◆ **GIVEN INFORMATION**:

□ □ □ □ □

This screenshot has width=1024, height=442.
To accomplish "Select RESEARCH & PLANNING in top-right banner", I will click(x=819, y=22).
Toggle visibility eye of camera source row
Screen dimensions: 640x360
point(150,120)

□ □ □ □ □

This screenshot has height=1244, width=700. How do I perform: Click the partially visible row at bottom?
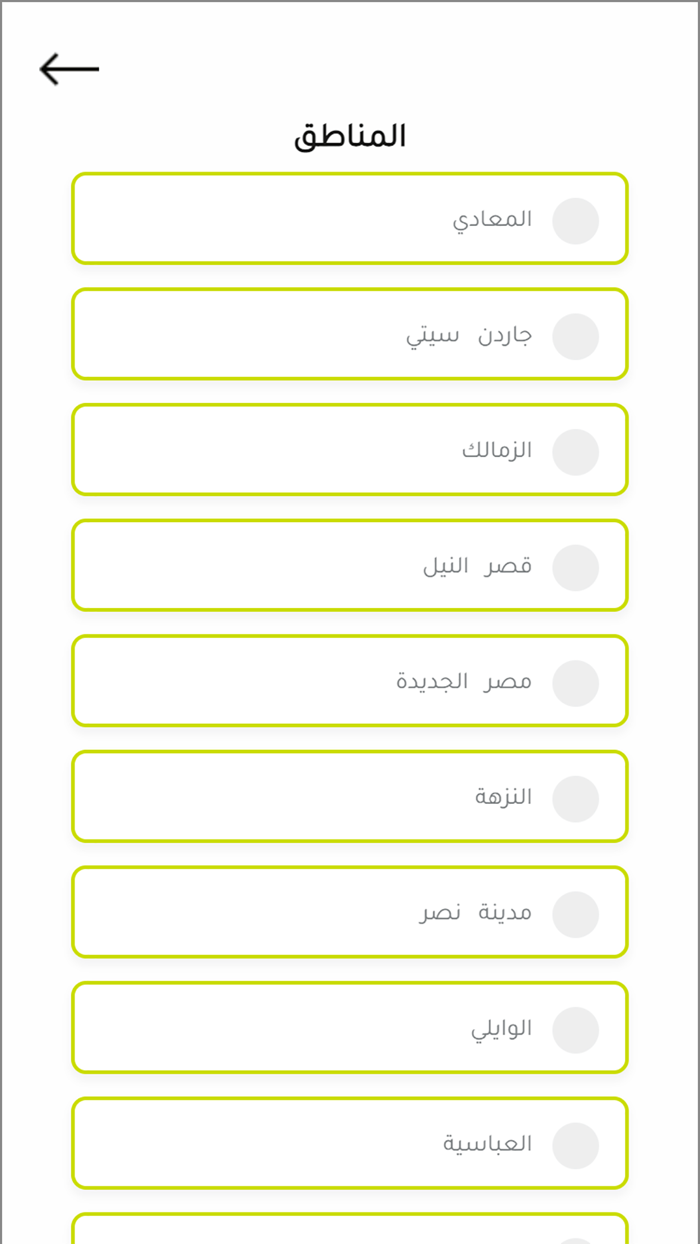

□ □ □ □ □

◆ **YOUR INSTRUCTIONS**:
Copy each line above where "screenshot" appears.

◆ **ANSWER TO THIS TASK**:
This screenshot has width=1024, height=442.
This screenshot has height=1244, width=700. How do I perform: Click the partially visible row at bottom?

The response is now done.